Reprenons. L’intérêt d’une telle approche est évidemment de créer la surprise, d’intriguer, de capter. On peut également imaginer que ce second degré génére de l’agrément plus qu’à l’accoutumé.
Soit. Mais pour que ces effets puissent effectivement se réaliser, encore faut-il que l’audience soit tout à fait attentive à ce qu’il se passe sous ses yeux, afin de saisir le détournement, et la marque à son origine, ce qui est loin d’être évident.
Egalement, on sait depuis les travaux de Collins & Loftus (1975) que le décodage des informations de notre vie quotidienne passe par des « autoroutes neuronales », des automatismes qui permettent à notre cerveau d’être plus efficace dans le traitement des données en réactivant des associations d’idées, de concepts réalisées dans le passé (Les ‘neurosciences’, on vous en reparle très bientôt !). Dans le cadre d’une publicité, ceci permet dès la scène introductive de réactiver les idées corrolaires à la catégorie de produit et de préparer le terrain pour le message délivré par la marque. Le détournement publicitaire, non seulement se prive de ce facilitateur de compréhension, mais risque carrément de dérouter le consommateur.
Aussi, pendant qu’elle se joue des codes d’autres catégories, la marque ne construit pas de territoire propre (sauf à vouloir faire de ce procédé un code de la marque).
Enfin, le temps passé à faire diversion ne l’est pas à délivrer le message de la marque, et 30 secondes, c’est court !

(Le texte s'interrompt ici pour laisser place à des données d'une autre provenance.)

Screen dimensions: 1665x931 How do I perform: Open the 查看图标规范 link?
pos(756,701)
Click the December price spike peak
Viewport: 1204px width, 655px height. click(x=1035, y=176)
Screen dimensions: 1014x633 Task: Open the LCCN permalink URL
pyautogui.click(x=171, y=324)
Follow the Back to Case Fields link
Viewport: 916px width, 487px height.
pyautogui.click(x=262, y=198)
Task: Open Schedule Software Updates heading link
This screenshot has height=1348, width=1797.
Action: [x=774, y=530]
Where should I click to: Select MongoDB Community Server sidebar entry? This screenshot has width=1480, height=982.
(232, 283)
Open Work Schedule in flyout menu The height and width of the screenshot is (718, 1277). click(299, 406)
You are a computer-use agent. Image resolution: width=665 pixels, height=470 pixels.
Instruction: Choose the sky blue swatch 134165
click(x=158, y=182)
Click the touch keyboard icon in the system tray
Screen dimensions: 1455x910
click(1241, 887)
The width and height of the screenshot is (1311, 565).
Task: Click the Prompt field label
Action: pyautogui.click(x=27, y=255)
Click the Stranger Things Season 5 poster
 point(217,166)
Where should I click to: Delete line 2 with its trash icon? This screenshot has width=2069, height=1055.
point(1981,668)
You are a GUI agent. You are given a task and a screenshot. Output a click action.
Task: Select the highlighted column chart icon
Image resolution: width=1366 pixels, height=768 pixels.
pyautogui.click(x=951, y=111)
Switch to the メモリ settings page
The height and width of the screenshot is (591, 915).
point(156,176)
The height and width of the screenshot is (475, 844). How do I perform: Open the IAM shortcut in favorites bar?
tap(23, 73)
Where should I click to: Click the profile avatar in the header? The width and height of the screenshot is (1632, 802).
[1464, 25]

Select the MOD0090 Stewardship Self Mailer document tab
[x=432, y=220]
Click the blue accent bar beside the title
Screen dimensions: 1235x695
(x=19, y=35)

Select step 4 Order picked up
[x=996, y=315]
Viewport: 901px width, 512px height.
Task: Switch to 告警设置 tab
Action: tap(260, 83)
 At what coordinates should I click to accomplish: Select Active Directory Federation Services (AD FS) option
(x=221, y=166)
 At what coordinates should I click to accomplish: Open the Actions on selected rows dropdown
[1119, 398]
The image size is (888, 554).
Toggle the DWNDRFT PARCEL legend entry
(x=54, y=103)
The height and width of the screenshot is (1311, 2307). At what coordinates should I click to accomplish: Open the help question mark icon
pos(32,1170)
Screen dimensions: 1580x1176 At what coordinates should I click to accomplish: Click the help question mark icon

Alors, le détournement publicitaire, la fausse bonne idée ? Pas forcément, mais à utiliser avec modération, dans le cas de marques dont l’ADN signifie Atypique Différent ou Novateur et qui ont un message à délivrer en ligne avec cet ADN.
Catégorie : Points de vue





Un commentaire Laisser un commentaire
1.
Laurent | 19 mai 2010 à 18 h 55 min
Hello,
Je me permets également d’avancer que l’engagement du spectateur dans une création volontairement passive et ennuyeuse, n’est vraiment pas un bon levier publicitaire.
En moyenne, les publicité créatives (et donc mémorables) mettent très peu de temps à générer un engagement émotionnel actif : moins de 3 secondes!